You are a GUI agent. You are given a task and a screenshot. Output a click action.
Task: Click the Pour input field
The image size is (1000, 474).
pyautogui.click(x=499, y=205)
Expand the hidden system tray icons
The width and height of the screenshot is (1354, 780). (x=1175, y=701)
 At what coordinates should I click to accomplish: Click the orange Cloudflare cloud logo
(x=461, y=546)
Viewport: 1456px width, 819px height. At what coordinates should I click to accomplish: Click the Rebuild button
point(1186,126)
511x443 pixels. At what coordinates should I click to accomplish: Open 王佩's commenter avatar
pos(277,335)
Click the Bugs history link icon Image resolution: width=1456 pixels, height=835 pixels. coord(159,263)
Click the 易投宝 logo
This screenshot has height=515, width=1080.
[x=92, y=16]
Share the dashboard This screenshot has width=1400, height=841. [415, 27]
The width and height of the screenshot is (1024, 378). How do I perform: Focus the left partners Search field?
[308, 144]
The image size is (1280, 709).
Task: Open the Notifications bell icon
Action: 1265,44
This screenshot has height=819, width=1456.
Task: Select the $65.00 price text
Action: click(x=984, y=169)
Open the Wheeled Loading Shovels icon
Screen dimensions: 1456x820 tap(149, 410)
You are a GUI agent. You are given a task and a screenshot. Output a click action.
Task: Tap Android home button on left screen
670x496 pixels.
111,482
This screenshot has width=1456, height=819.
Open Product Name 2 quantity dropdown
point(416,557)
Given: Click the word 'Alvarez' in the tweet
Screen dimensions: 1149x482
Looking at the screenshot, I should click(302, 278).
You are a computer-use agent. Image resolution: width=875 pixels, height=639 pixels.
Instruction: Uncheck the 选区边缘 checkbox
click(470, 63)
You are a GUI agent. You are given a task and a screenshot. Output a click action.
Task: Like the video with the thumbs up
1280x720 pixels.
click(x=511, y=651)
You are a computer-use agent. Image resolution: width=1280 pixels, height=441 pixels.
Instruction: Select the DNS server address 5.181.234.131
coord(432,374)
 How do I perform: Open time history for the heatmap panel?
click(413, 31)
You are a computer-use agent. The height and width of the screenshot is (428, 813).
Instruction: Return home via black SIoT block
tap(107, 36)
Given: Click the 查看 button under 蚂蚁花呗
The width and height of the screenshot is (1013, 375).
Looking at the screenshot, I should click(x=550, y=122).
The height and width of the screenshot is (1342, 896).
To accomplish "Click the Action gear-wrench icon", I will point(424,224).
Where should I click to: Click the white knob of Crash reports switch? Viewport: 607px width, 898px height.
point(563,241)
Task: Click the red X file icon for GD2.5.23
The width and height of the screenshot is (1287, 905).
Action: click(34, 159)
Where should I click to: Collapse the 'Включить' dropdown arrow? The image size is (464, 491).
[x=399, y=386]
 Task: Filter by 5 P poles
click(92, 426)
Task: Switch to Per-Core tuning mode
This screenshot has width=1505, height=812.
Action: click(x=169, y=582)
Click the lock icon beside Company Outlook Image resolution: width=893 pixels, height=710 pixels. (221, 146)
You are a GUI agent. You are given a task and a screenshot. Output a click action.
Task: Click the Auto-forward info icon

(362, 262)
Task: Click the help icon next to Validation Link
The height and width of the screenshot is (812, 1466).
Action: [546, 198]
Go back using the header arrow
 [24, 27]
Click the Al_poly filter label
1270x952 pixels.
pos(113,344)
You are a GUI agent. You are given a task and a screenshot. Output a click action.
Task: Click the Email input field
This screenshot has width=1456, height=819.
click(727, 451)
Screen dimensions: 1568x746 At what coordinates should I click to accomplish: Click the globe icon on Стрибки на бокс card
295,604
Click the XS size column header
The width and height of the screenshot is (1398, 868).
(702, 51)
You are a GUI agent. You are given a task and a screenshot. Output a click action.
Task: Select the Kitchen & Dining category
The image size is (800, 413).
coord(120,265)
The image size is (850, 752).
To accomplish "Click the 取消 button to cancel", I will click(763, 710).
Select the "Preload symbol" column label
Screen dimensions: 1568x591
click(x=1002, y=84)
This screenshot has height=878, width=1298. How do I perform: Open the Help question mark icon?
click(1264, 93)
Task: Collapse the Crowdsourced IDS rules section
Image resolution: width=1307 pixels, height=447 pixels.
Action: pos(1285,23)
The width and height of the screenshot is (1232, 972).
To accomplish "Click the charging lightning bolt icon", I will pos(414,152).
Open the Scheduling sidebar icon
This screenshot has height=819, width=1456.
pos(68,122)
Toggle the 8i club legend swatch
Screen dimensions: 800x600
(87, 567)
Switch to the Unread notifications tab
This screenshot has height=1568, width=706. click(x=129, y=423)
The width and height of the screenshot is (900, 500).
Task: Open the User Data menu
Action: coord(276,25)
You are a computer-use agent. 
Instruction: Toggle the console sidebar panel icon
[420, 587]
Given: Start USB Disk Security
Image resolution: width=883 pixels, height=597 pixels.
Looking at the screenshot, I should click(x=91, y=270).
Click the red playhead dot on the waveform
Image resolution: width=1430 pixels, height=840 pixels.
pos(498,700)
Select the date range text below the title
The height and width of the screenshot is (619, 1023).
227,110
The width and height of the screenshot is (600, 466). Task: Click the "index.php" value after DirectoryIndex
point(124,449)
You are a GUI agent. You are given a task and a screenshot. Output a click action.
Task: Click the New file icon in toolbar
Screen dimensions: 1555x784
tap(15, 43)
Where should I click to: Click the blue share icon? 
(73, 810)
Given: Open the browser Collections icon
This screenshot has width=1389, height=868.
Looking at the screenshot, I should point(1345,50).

• What you need to do: Reproduce the records from the line with "Expand the hidden system tray icons" up to and including the line with "Click the Bugs", swapping "Rebuild" for "Redeploy" and keeping everything else the same.

• Correct answer:
Expand the hidden system tray icons
The width and height of the screenshot is (1354, 780). (x=1175, y=701)
 At what coordinates should I click to accomplish: Click the orange Cloudflare cloud logo
(x=461, y=546)
Viewport: 1456px width, 819px height. At what coordinates should I click to accomplish: Click the Redeploy button
point(1186,126)
511x443 pixels. At what coordinates should I click to accomplish: Open 王佩's commenter avatar
pos(277,335)
Click the Bugs history link icon Image resolution: width=1456 pixels, height=835 pixels. coord(159,263)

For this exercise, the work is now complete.